[WHAT YOU WILL DO]
1 - Answer these questions from the article on the Lifetime ISA exit charge, one answer a line, marked (a), (b) and (c):
(a) What bonus does the Lifetime ISA pay, and on how much saving each year?
(b) On what date is the reduced withdrawal charge due to end?
(c) What position does Tom Selby hold?
2 - Summarize the article on the Lifetime ISA exit charge in two sentences.
3 - Continue the article on the Lifetime ISA exit charge from its last sentence.

Calls for Lifetime ISA exit charge cut to be made permanent
Investment experts are urging the government to permanently reduce the exit fee on Lifetime ISAs.
The Lifetime ISA offers a 25% bonus, paid monthly, on up to £4,000 of savings each year. The money in a Lifetime ISA can only be withdrawn penalty-free for one of three reasons: to purchase a first home, to fund your retirement after the age of 60, or if you are terminally ill and have less than 12 months to live.
Any other withdrawals are subject to a penalty charge of 25% of the amount withdrawn. This is to disincentivise people from using Lifetime ISA funds for a purpose other than intended.
But in May, in response to coronavirus, the government reduced the withdrawal charge to 20% to help people who needed to withdraw their savings to help them through the pandemic.
This reduction is due to end on 5 April 2021, with the exit penalty then reverting to 25%.
But investment platform AJ Bell says unemployment and serious financial hardship are likely to continue if government support is pared back from April when the furlough scheme is due to end. It is urging chancellor Rishi Sunak to provide certainty for savers by making the reduction to 20% permanent.
Tom Selby, senior analyst at AJ Bell, said: “The Treasury’s decision to cut the Lifetime ISA exit charge from 25% to 20% for 2020/21 was pragmatic and designed to ensure those facing serious financial hardship during lockdown could at least get at their savings without being unfairly penalised.

[AVAILABLE DATA]
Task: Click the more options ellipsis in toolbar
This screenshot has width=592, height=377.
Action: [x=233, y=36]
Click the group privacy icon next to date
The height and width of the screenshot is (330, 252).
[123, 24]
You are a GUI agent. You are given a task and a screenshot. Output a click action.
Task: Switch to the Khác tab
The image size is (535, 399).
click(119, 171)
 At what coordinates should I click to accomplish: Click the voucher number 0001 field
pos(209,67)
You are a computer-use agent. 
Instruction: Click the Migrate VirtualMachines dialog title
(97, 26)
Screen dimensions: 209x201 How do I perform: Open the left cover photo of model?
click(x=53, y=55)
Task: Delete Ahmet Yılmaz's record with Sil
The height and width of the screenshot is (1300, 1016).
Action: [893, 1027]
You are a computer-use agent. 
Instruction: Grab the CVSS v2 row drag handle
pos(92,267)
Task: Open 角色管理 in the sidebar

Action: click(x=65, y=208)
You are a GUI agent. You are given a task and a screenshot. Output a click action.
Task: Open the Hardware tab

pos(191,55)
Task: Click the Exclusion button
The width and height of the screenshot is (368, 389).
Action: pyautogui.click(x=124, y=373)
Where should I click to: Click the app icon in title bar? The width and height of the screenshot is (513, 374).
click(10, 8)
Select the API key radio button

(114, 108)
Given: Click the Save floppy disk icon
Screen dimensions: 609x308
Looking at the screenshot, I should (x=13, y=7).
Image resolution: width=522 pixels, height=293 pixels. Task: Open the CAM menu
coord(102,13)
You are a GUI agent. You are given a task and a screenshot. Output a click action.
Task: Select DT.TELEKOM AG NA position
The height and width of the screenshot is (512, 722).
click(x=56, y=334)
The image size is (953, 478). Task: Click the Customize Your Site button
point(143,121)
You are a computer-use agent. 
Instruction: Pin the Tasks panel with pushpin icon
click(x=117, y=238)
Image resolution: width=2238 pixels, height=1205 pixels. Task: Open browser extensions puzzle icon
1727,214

[RESPONSES FOR EACH TASK]
1 -
(a) A 25% bonus, paid monthly, on up to £4,000 of savings each year.
(b) 5 April 2021.
(c) Senior analyst at AJ Bell.

2 - In May, in response to coronavirus, the government cut the penalty on Lifetime ISA withdrawals made for purposes other than a first home, retirement after 60 or terminal illness from 25% to 20%, and this cut is due to end on 5 April 2021. Investment platform AJ Bell expects financial hardship to continue after the furlough scheme ends, so it is urging chancellor Rishi Sunak to make the 20% charge permanent.

3 -
“However, as things stand the exit charge is due to increase back to 25% from April this year, meaning anyone under age 60 who wants to access their money for anything other than a first house purchase faces not only paying back the government bonus they received on the money they paid into their Lifetime ISA but being hit with a penalty on top of that.
“The increase in the exit penalty will likely be happening at the same time as millions of employees are being moved off furlough support and facing huge financial insecurity.
“While some jobs will remain viable as the UK economy hopefully begins to open up, many will sadly be lost. Anyone facing unemployment at this time may well need to use their savings to make ends meet – including money set aside for the future in a Lifetime ISA.
“Setting the Lifetime ISA exit charge at 25% always felt an unfair punishment for those who choose to access their money early and runs counter to the overall aim of the product
“As a minimum the government should keep the exit charge at 20% for the 2021/22 tax year. But a preferable solution would be to make the reduction permanent, meaning the aim of the charge would simply be to return the upfront bonus.”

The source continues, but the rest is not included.